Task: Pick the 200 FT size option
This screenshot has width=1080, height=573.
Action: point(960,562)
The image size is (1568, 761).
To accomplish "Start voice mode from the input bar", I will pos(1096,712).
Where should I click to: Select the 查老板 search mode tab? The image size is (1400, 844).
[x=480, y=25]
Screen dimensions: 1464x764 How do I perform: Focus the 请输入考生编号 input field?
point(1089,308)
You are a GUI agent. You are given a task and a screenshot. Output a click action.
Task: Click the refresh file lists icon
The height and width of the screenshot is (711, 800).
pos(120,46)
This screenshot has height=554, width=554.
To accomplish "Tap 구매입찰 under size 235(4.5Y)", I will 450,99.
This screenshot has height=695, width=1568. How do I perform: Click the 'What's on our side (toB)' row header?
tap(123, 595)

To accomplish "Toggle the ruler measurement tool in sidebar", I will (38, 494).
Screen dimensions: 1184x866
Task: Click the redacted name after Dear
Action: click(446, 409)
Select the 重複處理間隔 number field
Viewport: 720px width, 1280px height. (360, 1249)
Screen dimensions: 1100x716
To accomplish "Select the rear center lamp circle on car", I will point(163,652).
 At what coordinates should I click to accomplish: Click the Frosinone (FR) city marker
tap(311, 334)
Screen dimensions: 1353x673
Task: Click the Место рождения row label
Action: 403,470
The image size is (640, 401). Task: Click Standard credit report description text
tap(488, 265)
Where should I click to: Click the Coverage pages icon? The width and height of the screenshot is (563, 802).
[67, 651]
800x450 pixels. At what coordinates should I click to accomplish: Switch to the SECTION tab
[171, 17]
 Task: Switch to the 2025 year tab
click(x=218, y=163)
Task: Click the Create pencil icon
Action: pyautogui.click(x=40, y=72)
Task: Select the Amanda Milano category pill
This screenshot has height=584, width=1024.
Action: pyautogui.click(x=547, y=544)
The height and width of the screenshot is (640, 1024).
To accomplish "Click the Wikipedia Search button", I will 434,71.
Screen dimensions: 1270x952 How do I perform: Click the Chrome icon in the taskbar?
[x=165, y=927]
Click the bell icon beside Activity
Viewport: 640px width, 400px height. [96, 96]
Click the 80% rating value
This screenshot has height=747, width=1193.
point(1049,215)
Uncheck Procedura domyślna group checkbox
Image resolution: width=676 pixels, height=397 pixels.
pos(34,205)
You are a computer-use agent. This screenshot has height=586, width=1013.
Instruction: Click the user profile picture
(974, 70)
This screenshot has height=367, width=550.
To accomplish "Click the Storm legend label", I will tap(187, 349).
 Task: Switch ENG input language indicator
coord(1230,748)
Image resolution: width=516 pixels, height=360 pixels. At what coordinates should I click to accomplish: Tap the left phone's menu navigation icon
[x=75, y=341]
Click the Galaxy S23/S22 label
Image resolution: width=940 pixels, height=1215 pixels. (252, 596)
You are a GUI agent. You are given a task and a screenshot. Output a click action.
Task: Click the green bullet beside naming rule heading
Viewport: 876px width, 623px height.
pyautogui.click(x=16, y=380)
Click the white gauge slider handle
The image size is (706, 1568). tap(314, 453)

TASK INSTRUCTIONS: Keeping every word and mark as it is, print the entries above.

SOLUTION FOR THIS PROBLEM:
Task: Pick the 200 FT size option
This screenshot has width=1080, height=573.
Action: point(960,562)
The image size is (1568, 761).
To accomplish "Start voice mode from the input bar", I will pos(1096,712).
Where should I click to: Select the 查老板 search mode tab? The image size is (1400, 844).
[x=480, y=25]
Screen dimensions: 1464x764 How do I perform: Focus the 请输入考生编号 input field?
point(1089,308)
You are a GUI agent. You are given a task and a screenshot. Output a click action.
Task: Click the refresh file lists icon
The height and width of the screenshot is (711, 800).
pos(120,46)
This screenshot has height=554, width=554.
To accomplish "Tap 구매입찰 under size 235(4.5Y)", I will 450,99.
This screenshot has height=695, width=1568. How do I perform: Click the 'What's on our side (toB)' row header?
tap(123, 595)

To accomplish "Toggle the ruler measurement tool in sidebar", I will (38, 494).
Screen dimensions: 1184x866
Task: Click the redacted name after Dear
Action: click(446, 409)
Select the 重複處理間隔 number field
Viewport: 720px width, 1280px height. (360, 1249)
Screen dimensions: 1100x716
To accomplish "Select the rear center lamp circle on car", I will point(163,652).
 At what coordinates should I click to accomplish: Click the Frosinone (FR) city marker
tap(311, 334)
Screen dimensions: 1353x673
Task: Click the Место рождения row label
Action: 403,470
The image size is (640, 401). Task: Click Standard credit report description text
tap(488, 265)
Where should I click to: Click the Coverage pages icon? The width and height of the screenshot is (563, 802).
[67, 651]
800x450 pixels. At what coordinates should I click to accomplish: Switch to the SECTION tab
[171, 17]
 Task: Switch to the 2025 year tab
click(x=218, y=163)
Task: Click the Create pencil icon
Action: pyautogui.click(x=40, y=72)
Task: Select the Amanda Milano category pill
This screenshot has height=584, width=1024.
Action: pyautogui.click(x=547, y=544)
The height and width of the screenshot is (640, 1024).
To accomplish "Click the Wikipedia Search button", I will 434,71.
Screen dimensions: 1270x952 How do I perform: Click the Chrome icon in the taskbar?
[x=165, y=927]
Click the bell icon beside Activity
Viewport: 640px width, 400px height. [96, 96]
Click the 80% rating value
This screenshot has height=747, width=1193.
point(1049,215)
Uncheck Procedura domyślna group checkbox
Image resolution: width=676 pixels, height=397 pixels.
pos(34,205)
You are a computer-use agent. This screenshot has height=586, width=1013.
Instruction: Click the user profile picture
(974, 70)
This screenshot has height=367, width=550.
To accomplish "Click the Storm legend label", I will tap(187, 349).
 Task: Switch ENG input language indicator
coord(1230,748)
Image resolution: width=516 pixels, height=360 pixels. At what coordinates should I click to accomplish: Tap the left phone's menu navigation icon
[x=75, y=341]
Click the Galaxy S23/S22 label
Image resolution: width=940 pixels, height=1215 pixels. (252, 596)
You are a GUI agent. You are given a task and a screenshot. Output a click action.
Task: Click the green bullet beside naming rule heading
Viewport: 876px width, 623px height.
pyautogui.click(x=16, y=380)
Click the white gauge slider handle
The image size is (706, 1568). tap(314, 453)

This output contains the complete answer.